• [Tâche] D'après l'extrait sur le transport ferroviaire, quelle part du marché du fret les opérateurs étrangers et privés ont-ils déjà prise ?

• [Extrait]
**********

En refusant la performance, le ferroviaire perd du terrain

Plutôt que de préparer l'ouverture qui s'annonce inéluctablement, les responsables politiques et syndicaux semblent vouloir se cacher les yeux plutôt que de regarder la vérité en face et celle-ci est cruelle :

- Le ferroviaire est littéralement marginalisé en matière de fret par le dynamisme du transport routier. La déconfiture de l'opérateur historique est en partie dissimulée par les résultats des opérateurs étrangers et privés qui ont déjà pris 20% de parts de marché. La SNCF qui a tout misé sur le voyageur (principalement TGV) a d'ailleurs implicitement abandonné ce marché entraînant tout le secteur dans sa chute : sillons précaires, trains de fret retardés au profit des voyageurs, etc., résultat, le fret dans son ensemble recule en France alors que, privé et public réunis, il progresse dans les autres pays d'Europe.

- Dernier coup dur porté au secteur du fret, l'abandon de l'écotaxe par le gouvernement dont, on l'oublie un peu, une des finalités devait être le report modal et donc le développement du transport ferroviaire de marchandises.

- Les régions sont de plus en plus remontées contre l'attitude de la SNCF, le président de l'Association des régions de France, Alain Rousset a récemment déclaré "il faut que les autorités organisatrices [les régions NDLR] mettent en concurrence leurs services ferroviaires" [1], cette affirmation est une première après avoir plusieurs fois brandi la menace auprès de la SNCF. Aussitôt dit, la DB au travers de sa filiale Arriva, et le français Transdev, ont adressé des propositions aux régions de France qui le souhaitent pour expérimenter dès 2016 la mise en concurrence des réseaux régionaux qui se ferait sous la forme d'une délégation de service public [2]. Le PDG de Transdev, Jean-Marc Janaillac, a d'ailleurs expliqué que le nombre de trains.km a progressé entre 2002 et 2012 de 7% et le trafic de 30%, et indiqué que les subventions aux TER ont augmenté de 47% quand elles ont diminué de 20% en Allemagne [3].

**********

• [Contenu de la liste]

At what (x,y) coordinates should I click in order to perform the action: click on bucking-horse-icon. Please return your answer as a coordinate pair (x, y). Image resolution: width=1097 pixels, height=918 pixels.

**********

• [Solution] 20 %.